Selamat pagi wahai tanah basah Papua, kuhirup lagi wangi lumpurmu yang menyeruak dari balik semak semak, menjadi bahan bakar seadanya bagi semangat yang tak lagi perkasa. Di tenggara matahari layu ditikam gerimis, sinarnya menjadi kelabu mempertontonkan gunung batu tak berpuncak; melulu berisi kabut tebal. Satwa hutan ceria menyambut terang, bercicit dan bernyanyi memanggil sang matahari yang kusut dipermainkan ketidak pastian musim.

Kaki lemah melangkah menjejak tanah, bersiap menjelajahi pagi dalam kehampaan rencana. Ikuti saja, ikuti saja setiap lembah dan medan di hadapan, tak peduli jurang atau entah tanjakan. Tak patut mengimpi tentang jalan setapak dengan rambu rambu penunjuk jalan, semua tersimpan dalam rahasia masa depan. Berikan yang terbaik bagi setiap inci kehidupan dalam perjalanan, tak perlu catatan maupun peta untuk sampai di tujuan. Anggap tujuan tak pernah ada, telah hilang ditelan separuh bumi yang runtuh jadi debu sejak satu setengah tahun silam. Biar saja badan telanjang sebab diri tak terdaftar dimanapun dimuka bumi. Identitas cuma kemewahan milik para pemegang tombol kehidupan, memainkan peran kekuasaan atas nama materi.

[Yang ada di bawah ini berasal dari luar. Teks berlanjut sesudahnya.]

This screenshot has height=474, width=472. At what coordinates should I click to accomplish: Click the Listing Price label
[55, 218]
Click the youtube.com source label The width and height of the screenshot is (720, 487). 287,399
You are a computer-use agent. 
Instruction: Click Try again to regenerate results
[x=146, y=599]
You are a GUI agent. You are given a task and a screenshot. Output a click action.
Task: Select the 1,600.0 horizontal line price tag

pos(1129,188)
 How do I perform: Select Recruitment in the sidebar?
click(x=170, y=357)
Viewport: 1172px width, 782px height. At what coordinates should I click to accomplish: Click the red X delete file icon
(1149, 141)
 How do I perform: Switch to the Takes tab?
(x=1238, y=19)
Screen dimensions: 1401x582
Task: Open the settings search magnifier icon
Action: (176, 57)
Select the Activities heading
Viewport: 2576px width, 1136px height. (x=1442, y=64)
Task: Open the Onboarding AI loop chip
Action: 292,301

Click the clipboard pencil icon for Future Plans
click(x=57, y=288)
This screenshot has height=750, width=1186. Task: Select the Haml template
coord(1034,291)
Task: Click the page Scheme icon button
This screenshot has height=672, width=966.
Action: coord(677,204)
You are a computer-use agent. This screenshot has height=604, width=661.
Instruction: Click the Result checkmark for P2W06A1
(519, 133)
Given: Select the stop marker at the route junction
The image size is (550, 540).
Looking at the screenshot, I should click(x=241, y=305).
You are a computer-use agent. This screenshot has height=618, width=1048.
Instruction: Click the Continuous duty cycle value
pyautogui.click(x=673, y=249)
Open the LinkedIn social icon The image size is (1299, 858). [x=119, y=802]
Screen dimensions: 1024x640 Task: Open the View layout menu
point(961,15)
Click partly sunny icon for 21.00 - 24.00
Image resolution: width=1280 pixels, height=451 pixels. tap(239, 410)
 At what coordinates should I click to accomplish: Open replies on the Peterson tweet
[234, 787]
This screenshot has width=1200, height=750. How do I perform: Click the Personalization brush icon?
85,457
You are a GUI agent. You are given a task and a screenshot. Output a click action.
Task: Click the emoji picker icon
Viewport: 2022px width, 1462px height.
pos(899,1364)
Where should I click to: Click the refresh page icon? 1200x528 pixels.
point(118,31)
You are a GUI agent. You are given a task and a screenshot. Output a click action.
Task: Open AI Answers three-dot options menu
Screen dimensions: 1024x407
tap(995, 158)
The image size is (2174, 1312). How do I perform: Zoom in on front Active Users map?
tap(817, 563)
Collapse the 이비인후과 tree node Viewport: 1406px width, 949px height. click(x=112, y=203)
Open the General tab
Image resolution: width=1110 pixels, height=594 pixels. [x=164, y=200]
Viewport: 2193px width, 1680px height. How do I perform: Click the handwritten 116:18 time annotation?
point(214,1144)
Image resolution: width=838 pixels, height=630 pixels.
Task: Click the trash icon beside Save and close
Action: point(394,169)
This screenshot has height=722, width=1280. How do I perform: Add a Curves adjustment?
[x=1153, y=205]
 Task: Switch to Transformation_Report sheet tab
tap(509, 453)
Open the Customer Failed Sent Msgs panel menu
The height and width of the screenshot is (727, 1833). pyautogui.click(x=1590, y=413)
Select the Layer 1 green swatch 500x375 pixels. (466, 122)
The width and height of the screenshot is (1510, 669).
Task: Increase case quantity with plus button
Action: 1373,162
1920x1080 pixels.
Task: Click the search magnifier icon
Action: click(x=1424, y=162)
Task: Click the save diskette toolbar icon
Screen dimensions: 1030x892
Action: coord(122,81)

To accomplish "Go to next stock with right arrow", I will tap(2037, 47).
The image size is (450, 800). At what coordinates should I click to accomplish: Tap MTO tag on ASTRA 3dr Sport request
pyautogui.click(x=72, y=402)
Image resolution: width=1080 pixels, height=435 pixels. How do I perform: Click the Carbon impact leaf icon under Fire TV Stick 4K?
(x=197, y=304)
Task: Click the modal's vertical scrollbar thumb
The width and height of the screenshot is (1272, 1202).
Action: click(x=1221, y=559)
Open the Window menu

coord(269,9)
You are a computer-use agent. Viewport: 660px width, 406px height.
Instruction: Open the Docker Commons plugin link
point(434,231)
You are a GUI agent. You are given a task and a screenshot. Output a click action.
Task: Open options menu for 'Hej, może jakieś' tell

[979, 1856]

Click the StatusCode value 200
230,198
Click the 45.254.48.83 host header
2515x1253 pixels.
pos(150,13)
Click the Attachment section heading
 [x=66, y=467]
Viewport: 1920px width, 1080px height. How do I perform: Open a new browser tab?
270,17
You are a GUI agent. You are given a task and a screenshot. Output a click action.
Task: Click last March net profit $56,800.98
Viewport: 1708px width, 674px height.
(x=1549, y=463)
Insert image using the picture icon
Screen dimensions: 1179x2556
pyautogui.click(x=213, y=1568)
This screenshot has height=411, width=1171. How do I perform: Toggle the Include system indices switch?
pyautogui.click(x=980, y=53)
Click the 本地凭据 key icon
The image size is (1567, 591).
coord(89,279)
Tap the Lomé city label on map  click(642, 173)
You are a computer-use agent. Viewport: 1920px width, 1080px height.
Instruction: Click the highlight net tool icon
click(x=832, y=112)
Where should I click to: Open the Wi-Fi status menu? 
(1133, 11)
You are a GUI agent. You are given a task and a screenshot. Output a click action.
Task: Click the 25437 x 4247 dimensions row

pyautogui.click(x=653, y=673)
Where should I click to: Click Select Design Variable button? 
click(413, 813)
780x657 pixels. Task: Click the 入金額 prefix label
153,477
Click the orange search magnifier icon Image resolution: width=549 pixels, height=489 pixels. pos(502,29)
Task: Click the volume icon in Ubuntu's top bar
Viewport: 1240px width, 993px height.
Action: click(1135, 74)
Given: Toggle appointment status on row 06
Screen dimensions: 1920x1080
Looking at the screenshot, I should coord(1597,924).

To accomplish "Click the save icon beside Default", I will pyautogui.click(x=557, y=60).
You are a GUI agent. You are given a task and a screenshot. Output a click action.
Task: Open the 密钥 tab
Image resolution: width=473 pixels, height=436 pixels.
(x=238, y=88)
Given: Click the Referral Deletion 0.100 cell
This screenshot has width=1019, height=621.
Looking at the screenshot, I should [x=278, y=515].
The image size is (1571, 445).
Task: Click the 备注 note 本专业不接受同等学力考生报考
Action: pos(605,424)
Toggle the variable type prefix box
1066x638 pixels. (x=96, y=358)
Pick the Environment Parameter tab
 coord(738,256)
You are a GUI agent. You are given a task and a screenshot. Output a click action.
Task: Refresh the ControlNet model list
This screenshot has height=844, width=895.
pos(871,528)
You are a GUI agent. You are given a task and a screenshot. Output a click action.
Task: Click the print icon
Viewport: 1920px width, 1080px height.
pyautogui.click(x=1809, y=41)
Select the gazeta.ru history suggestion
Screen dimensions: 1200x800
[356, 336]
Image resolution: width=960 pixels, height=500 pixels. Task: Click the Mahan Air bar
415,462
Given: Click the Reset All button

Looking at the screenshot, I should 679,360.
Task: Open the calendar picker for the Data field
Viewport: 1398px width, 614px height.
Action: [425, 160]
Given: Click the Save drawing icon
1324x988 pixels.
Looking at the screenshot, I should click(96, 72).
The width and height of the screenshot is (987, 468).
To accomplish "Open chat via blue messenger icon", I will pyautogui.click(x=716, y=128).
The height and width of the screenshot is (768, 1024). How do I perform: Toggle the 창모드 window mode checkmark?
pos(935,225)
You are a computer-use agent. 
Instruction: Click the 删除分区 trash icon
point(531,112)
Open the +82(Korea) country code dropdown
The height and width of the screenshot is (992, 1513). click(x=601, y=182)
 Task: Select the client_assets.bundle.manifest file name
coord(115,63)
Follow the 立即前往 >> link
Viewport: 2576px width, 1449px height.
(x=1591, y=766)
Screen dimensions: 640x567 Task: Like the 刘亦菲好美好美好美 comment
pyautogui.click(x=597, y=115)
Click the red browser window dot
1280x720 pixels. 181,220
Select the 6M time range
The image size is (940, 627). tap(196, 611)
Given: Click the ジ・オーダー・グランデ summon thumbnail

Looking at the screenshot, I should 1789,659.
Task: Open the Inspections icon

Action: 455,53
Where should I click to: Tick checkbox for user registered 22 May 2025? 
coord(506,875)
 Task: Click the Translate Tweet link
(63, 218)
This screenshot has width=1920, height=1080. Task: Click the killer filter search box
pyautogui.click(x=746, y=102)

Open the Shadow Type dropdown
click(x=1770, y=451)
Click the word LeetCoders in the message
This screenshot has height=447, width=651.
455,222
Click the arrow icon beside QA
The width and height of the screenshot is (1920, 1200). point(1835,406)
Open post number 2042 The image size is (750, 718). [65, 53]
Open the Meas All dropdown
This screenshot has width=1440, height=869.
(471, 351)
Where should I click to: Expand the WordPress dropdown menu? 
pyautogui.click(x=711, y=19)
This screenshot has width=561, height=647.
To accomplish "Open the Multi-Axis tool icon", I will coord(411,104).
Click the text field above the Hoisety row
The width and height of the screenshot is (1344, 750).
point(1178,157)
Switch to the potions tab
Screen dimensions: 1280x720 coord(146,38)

Gerimis yang menyapa ubun ubun mencoba menahan sesak dendam, memenjaranya agar tak berloncatan dari mulut berujud ludah maupun sumpah serapah tanpa tujuan. Semua dipendam, arloji di tangan kiri berhenti berdetak sejak puluhan tahun silam. Sebentar lagi mataharipun akan garang menikam, dan keringat membanjir membasahi tubuh pertanda energi terlontar ke udara entah bermakna entah sia sia. Seperti yang sudah sudah, hidup akan berjalan dalam hitungan musim yang tidak menentu, datang sesukanya dan menyuguhkan kecewa bagi siapa saja yang berharap terlalu banyak tentang datangnya kepastian dari ketidak pastian yang semestinya.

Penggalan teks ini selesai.